Data |
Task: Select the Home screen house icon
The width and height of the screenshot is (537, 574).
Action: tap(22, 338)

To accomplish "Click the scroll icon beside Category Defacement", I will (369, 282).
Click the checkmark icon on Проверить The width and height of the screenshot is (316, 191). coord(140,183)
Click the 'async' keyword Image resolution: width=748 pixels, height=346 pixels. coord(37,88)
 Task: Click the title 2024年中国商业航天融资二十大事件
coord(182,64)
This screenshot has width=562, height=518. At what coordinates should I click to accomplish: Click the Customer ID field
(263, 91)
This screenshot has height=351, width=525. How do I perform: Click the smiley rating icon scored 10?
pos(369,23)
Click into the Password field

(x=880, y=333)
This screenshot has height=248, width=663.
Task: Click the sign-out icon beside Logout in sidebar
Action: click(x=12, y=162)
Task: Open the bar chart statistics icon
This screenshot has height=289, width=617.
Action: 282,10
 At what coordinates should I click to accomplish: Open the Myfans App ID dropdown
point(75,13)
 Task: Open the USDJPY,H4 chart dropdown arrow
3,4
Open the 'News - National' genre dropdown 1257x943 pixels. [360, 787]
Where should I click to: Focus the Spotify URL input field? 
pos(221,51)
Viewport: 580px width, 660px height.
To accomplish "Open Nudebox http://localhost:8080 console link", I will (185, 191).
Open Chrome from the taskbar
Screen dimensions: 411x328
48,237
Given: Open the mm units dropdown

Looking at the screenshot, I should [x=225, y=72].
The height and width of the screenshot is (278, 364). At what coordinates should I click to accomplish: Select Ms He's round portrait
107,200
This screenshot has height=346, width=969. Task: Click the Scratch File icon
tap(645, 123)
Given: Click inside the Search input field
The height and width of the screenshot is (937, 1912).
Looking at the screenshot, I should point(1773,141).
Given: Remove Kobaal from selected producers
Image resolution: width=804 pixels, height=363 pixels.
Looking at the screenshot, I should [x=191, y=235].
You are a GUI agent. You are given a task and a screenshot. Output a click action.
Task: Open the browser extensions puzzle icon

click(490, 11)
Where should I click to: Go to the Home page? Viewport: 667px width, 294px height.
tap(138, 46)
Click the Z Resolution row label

Exercise aim | Word for word, quote the lines from the line containing "You are a GUI" through the end of the material, both included, and nothing else.

Completed exercise |
You are a GUI agent. You are given a task and a screenshot. Output a click action.
Task: Open the browser extensions puzzle icon

click(490, 11)
Where should I click to: Go to the Home page? Viewport: 667px width, 294px height.
tap(138, 46)
Click the Z Resolution row label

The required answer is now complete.